By Bill Powell
Why Chanos has a right to be worried
Housing prices are down in major cities while supply is growing: New residential real estate investment alone accounted for 14% of China’s GDP in 2009, and housing prices have started to come down, though the overall supply is still growing sharply in 2010. Even Goldman Sachs forecasts a 10% to 20% housing price decline between now and the end of 2011.
Bank lending in China over the past two years has exploded: Lending is up 95% year over year in 2009 vs. 2008, and up another 60% through the third quarter of 2010. And off-the-books bank lending to local government finance companies might have been as much as $1.6 trillion from 2004 to 2009.
Overall, China’s an economy on steroids: Fully 66% of GDP is accounted for by fixed-asset investment — an unsustainably high figure.
Why Chanos may be off the mark
Housing prices are growing but still affordable in smaller cities: Prices have come down a bit in the largest four cities, but in smaller cities, where most of China lives, housing prices are 70% below those in Shanghai or Beijing, are growing moderately, and thus are still affordable.
Leverage in China’s financial sector, particularly in housing finance, is low: Only 40% of all housing purchases are mortgage-financed.
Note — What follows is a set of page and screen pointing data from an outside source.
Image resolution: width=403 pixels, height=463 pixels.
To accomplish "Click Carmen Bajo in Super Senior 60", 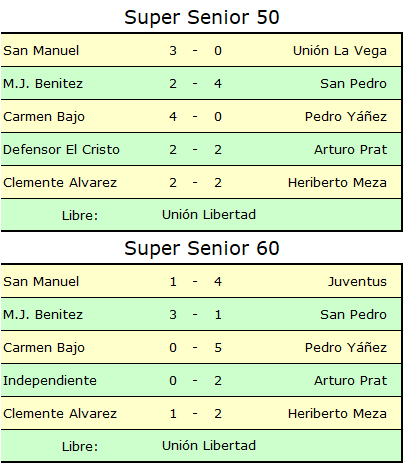I will click(44, 348).
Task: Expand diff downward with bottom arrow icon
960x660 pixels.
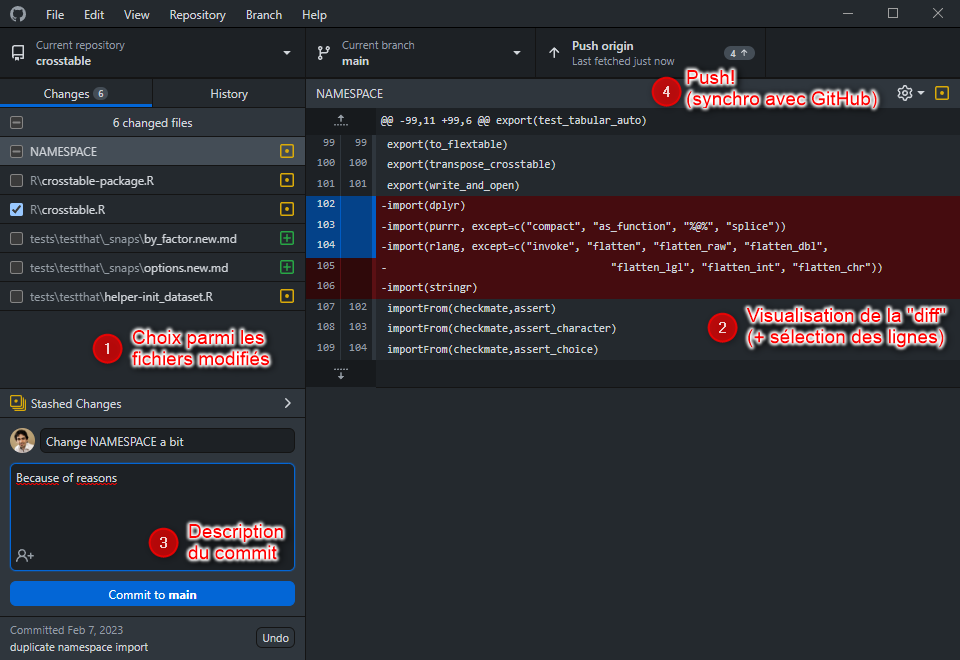Action: click(x=340, y=374)
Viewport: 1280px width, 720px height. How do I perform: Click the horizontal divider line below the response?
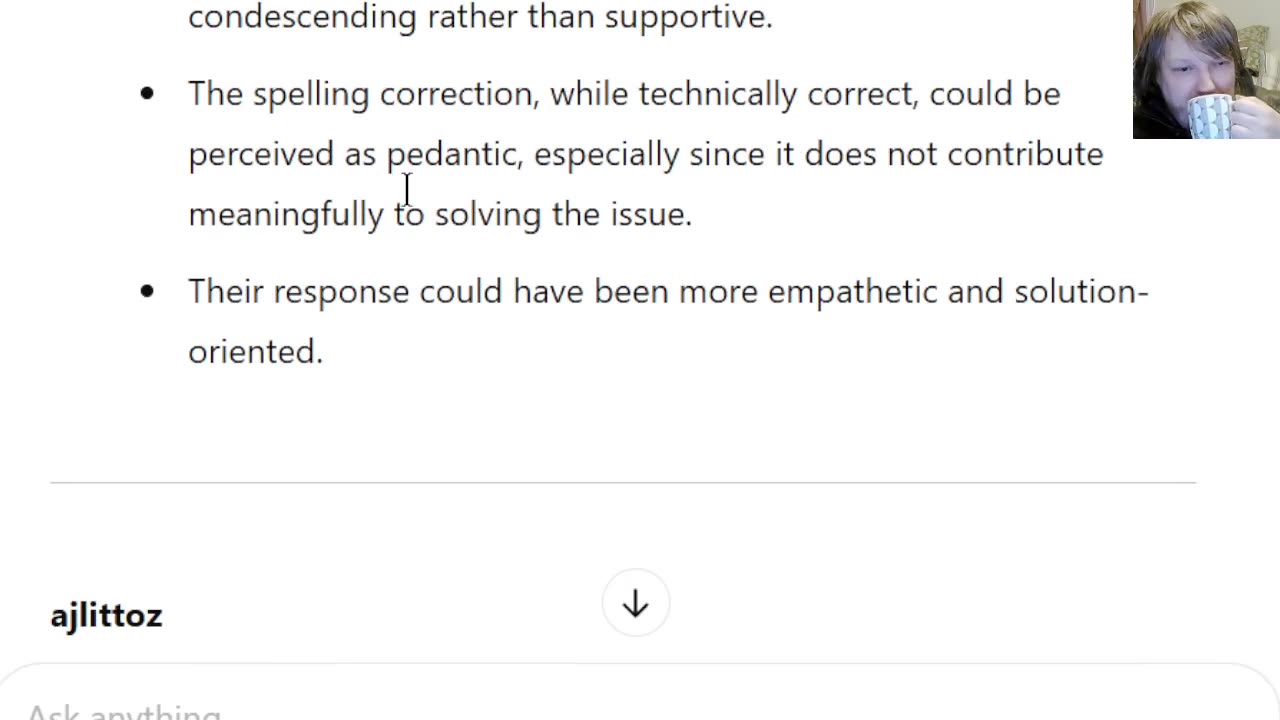(622, 483)
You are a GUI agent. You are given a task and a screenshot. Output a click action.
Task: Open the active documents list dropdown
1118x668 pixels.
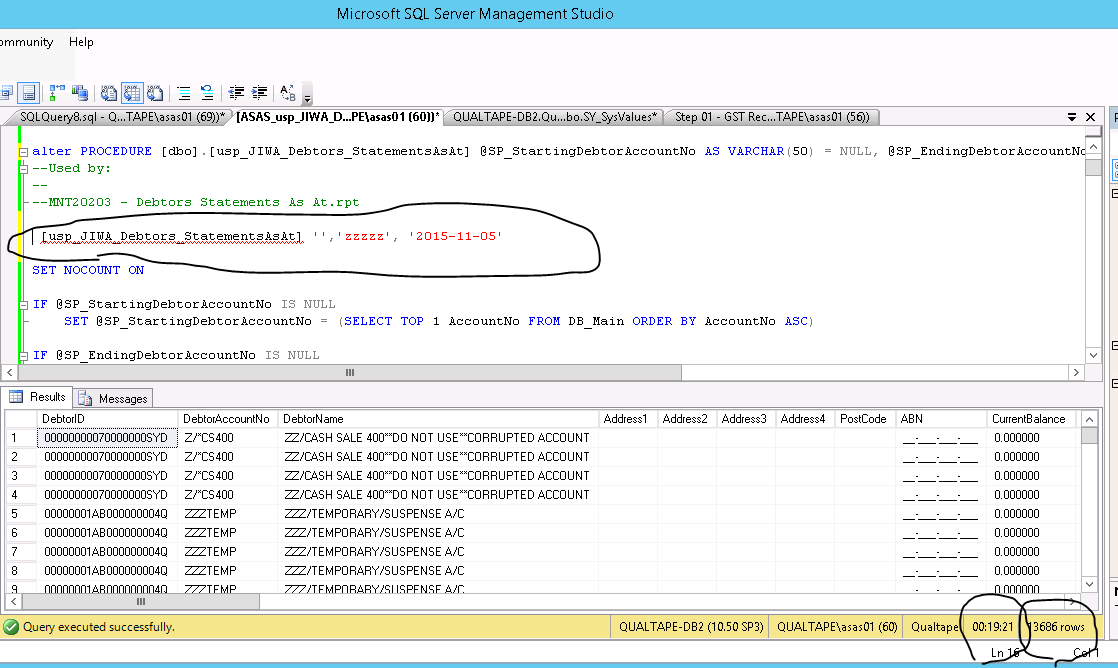click(x=1072, y=117)
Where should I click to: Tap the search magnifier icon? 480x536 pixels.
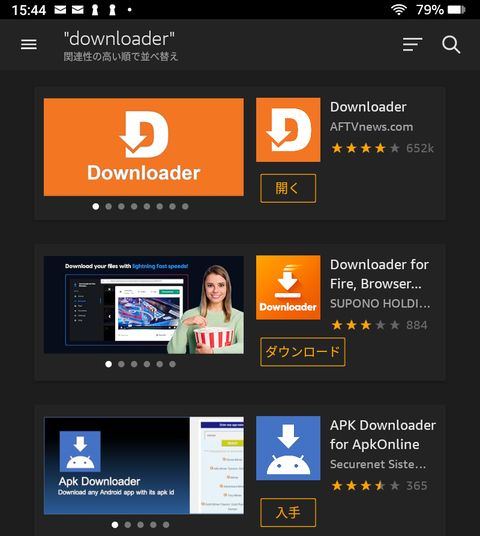tap(451, 44)
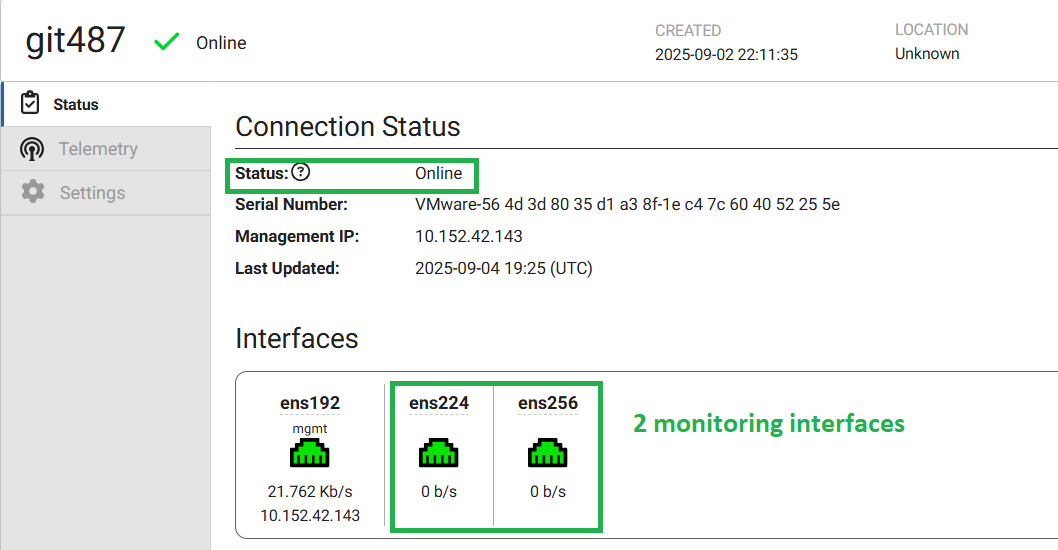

The rest are paid for in cash. Mortgage debt as a share of GDP is only 14%, compared with 79% in the U.S. at its peak in 2007.
Personal income growth is still rising, and so is productivity: Real urban disposable income has risen by 7% a year since 2000, and rose 7.5% in the first half of 2010. Real output per worker is increasing by 10% to 12% a year, according to the World Bank.